Assigned task A:
Please rewrite the problem statement in the card probability thread, the paragraph beginning "From a pack of 52 playing cards" that ends with "Find the probability that the card drawn is," as a short list. Include its four cases.
Assigned task B:
In the card probability thread, how many cards are left after the red jacks, queens, kings and aces are removed?
Assigned task C:
Carry the card probability thread forward from the last line shown.

Supplied passage:
+++

From a pack of 52 playing cards Jacks, queens, kings and aces of red colour are removed.
From a pack of 52 playing cards Jacks, queens, kings and aces of red colour are removed. From the remaining, a card is drawn at random. Find the probability that the card drawn is
(i) A black queen
(ii) A red card
(iii) A black jack
(iv) A picture card (Jacks, Queens and Kings are picture cards)
3 Answers
Total no. of cards = 52
All jacks, queens & kings, aces of red colour are removed.
Total no. of possible outcomes = 52 – 2 – 2 – 2 – 2 = 44 {remaining cards}
(i) E ⟶ event of getting a black queen
No. of favourable outcomes = 2 {queen of spade & club}
Probability, P(E) = (No.of favorable outcomes)/(Total no.of possible outcomes)
P(E) = 2/44 = 1/22
(ii) E ⟶ event of getting a red card
No. of favourable outcomes = 26 – 8 = 18 {total red cards – jacks, queens, kings, aces of red colour}
P(E) = 18/44 = 9/22
(iii) E ⟶ event of getting a black jack
No. of favourable outcomes = 2 {jack of club & spade}
P(E) = 2/44 = 1/22
(iv) E ⟶ event of getting a picture card
No. of favourable outcomes = 6 {2 jacks, 2 kings & 2 queens of black colour}
P(E) = 6/44 = 3/22
We know that,
Total no. of cards = 52
All jacks, queens & kings, aces of red colour are removed.
Total no. of possible outcomes = 52 – 2 – 2 – 2 – 2 = 44 (remaining cards)
(i) Let E = event of getting a black queen
No. of favourable outcomes = 2 (queen of spade & club)
Probability, P(E) = Number of favourable outcomes/ Total number of outcomes
P(E) = 1/22
(ii) Let E = event of getting a red card
No. of favourable outcomes = 26 – 8
= 18 (total red cards jacks – queens, kings, aces of red colour)

+++

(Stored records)
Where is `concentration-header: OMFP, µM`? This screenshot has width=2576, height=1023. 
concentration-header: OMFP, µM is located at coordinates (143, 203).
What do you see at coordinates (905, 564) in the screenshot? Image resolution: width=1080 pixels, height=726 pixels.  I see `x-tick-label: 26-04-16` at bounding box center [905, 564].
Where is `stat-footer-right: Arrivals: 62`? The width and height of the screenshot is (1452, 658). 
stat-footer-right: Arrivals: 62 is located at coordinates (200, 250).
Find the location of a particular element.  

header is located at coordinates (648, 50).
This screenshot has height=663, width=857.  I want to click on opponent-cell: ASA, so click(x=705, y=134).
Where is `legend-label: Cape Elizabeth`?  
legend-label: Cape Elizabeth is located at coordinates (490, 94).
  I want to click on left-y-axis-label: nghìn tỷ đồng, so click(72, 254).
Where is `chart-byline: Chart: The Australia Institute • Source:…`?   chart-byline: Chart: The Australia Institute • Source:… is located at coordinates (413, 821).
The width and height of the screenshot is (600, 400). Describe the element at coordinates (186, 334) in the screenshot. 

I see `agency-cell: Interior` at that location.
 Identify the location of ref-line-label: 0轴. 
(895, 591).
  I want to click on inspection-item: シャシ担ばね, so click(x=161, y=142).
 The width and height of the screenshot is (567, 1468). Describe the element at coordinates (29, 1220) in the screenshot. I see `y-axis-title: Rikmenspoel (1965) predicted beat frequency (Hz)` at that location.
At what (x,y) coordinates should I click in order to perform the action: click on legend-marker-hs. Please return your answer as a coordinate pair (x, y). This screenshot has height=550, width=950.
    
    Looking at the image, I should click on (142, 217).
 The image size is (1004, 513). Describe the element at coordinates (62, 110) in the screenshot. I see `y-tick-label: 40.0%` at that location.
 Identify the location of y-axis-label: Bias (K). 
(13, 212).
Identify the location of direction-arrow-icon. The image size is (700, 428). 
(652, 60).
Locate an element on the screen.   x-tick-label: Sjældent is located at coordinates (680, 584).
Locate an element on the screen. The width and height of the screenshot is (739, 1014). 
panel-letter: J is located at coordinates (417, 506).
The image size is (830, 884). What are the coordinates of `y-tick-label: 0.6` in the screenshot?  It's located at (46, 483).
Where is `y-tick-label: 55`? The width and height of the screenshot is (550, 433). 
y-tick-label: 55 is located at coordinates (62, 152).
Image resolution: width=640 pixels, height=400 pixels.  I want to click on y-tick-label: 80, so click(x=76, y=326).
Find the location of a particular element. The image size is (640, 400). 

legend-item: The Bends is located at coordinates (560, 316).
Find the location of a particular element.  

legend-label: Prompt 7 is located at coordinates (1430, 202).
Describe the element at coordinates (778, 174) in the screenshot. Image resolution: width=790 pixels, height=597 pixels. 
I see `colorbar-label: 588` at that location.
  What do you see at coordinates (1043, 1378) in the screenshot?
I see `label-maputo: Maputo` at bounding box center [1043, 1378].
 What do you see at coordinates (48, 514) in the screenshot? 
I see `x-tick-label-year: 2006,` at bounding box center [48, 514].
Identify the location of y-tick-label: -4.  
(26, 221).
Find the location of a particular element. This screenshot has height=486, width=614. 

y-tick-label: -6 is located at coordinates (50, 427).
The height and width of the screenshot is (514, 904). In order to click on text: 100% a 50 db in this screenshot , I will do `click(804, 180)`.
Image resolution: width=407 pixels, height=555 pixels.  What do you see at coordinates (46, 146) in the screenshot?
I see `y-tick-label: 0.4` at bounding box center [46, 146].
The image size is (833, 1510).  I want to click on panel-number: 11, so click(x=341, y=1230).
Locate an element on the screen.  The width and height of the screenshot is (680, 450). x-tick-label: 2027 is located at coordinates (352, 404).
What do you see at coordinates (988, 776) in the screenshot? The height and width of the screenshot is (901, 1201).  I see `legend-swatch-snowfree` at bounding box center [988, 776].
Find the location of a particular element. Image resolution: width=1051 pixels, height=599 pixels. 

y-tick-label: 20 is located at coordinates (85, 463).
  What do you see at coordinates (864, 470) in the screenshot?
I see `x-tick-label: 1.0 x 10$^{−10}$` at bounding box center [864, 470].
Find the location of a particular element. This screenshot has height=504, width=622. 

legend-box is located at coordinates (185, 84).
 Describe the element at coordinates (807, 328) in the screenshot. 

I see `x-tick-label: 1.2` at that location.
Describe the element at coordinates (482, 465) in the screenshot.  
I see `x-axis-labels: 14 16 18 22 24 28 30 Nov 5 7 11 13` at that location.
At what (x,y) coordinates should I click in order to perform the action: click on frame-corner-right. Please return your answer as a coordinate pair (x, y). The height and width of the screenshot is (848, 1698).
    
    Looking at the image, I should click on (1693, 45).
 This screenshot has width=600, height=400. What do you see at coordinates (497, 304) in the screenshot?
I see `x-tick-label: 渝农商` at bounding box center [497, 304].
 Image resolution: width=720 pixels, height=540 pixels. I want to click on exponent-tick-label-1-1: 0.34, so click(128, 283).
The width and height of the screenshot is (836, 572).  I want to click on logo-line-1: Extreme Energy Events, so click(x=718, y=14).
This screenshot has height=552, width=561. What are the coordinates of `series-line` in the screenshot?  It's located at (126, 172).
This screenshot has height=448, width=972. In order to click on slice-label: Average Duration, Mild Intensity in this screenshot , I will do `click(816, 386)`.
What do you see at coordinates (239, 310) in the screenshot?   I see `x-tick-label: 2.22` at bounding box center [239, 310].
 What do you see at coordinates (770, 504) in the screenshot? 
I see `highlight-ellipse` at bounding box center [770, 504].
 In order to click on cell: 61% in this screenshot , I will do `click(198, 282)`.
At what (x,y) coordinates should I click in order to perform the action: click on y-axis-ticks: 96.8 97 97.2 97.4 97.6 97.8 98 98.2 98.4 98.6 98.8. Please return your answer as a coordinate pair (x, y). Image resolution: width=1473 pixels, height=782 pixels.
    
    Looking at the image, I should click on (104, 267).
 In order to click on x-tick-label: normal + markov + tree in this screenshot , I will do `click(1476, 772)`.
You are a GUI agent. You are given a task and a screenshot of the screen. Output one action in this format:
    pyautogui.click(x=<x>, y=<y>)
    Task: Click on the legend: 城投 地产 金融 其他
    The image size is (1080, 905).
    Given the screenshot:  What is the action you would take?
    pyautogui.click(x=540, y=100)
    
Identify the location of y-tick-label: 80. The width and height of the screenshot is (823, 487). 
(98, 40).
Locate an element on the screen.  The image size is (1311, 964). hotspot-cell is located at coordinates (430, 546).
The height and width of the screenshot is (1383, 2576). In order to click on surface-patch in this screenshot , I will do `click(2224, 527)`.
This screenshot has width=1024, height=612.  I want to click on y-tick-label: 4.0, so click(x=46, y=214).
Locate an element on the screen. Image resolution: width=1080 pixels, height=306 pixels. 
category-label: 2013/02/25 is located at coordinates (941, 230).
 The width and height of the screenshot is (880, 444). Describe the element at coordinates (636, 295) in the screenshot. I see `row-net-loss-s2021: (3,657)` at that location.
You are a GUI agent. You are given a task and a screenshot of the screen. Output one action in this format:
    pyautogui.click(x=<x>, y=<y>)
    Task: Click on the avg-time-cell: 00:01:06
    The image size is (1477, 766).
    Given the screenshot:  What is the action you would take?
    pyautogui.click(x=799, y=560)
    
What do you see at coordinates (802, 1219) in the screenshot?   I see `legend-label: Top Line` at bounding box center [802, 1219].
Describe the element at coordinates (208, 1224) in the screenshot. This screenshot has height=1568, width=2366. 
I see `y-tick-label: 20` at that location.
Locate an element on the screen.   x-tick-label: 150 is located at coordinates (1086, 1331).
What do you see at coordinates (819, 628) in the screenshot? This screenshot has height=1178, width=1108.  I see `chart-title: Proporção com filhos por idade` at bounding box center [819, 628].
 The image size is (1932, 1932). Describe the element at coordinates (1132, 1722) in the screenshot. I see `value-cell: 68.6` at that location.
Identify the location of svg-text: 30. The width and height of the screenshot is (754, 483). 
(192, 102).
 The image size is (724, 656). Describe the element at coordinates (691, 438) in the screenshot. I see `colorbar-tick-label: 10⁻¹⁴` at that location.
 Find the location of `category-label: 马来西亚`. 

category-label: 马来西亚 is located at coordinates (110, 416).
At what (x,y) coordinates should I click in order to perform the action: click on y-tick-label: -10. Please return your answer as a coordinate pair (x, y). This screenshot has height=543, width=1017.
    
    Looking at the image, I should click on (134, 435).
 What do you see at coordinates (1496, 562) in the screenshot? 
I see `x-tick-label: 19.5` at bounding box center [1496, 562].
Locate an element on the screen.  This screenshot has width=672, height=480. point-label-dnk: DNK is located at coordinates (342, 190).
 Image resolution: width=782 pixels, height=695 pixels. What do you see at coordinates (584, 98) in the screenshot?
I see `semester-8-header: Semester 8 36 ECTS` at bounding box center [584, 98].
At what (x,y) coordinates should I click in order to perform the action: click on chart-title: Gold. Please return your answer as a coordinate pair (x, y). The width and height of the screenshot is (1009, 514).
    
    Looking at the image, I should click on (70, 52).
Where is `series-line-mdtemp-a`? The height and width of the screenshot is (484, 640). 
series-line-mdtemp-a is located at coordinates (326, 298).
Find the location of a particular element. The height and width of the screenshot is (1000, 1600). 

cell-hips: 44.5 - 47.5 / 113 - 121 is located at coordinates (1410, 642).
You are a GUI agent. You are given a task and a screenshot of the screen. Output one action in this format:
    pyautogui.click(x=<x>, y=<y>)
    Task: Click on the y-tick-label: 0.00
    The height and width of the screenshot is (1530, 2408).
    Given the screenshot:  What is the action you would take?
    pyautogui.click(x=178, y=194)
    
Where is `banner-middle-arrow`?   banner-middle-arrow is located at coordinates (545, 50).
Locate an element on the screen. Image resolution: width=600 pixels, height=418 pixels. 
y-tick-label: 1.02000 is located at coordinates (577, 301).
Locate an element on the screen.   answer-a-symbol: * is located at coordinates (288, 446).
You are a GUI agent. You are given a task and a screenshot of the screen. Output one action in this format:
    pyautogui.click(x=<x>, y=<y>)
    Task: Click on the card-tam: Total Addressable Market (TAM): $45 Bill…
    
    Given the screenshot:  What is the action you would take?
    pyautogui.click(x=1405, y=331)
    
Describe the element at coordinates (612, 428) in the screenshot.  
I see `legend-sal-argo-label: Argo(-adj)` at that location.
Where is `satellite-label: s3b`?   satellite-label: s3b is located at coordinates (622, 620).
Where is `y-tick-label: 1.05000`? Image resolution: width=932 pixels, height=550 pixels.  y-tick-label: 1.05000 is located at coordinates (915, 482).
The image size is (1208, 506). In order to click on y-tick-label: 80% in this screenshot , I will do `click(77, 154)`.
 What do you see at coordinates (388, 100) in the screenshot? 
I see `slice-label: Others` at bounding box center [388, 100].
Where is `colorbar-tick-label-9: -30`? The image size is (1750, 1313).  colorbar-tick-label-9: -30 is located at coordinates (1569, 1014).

+++

Written answer A:
- The red jacks, queens, kings and aces are taken out of a 52-card pack.
- One card is drawn at random from the cards that remain.
- Find the probability that this card is:
  (i) a black queen
  (ii) a red card
  (iii) a black jack
  (iv) a picture card (jack, queen or king)

Written answer B:
44 cards remain.

Written answer C:
Probability, P(E) = Number of favourable outcomes/ Total number of outcomes
P(E) = 18/44 = 9/22
(iii) Let E = event of getting a black jack
No. of favourable outcomes = 2 (jack of club & spade)
Probability, P(E) = Number of favourable outcomes/ Total number of outcomes
P(E) = 2/44 = 1/22
(iv) Let E = event of getting a picture card
No. of favourable outcomes = 6 (2 jacks, 2 kings & 2 queens of black colour)
Probability, P(E) = Number of favourable outcomes/ Total number of outcomes
P(E) = 6/44 = 3/22
Total number of possible outcomes, n(S) = 52 – 2 – 2 – 2 – 2 = 44
(i) Number of favorable outcomes,
n(E) = 2
∴ P(E) = \(\frac{n(E)}{n(S)}\) = \(\frac{2}{44}\) = \(\frac{1}{22}\)
(ii) Number of favorable outcomes, n(E) = 26 – 8 = 18
∴ P(E) = \(\frac{n(E)}{n(S)}\) = \(\frac{18}{44}\) = \(\frac{9}{22}\)
(iii) Number of favorable outcomes,
n(E) = 2
∴ P(E) = \(\frac{n(E)}{n(S)}\) = \(\frac{2}{44}\) = \(\frac{1}{22}\)
(iv) Number of favorable outcomes,
n(E) = 6
∴ P(E) = \(\frac{n(E)}{n(S)}\) = \(\frac{6}{44}\) = \(\frac{3}{22}\)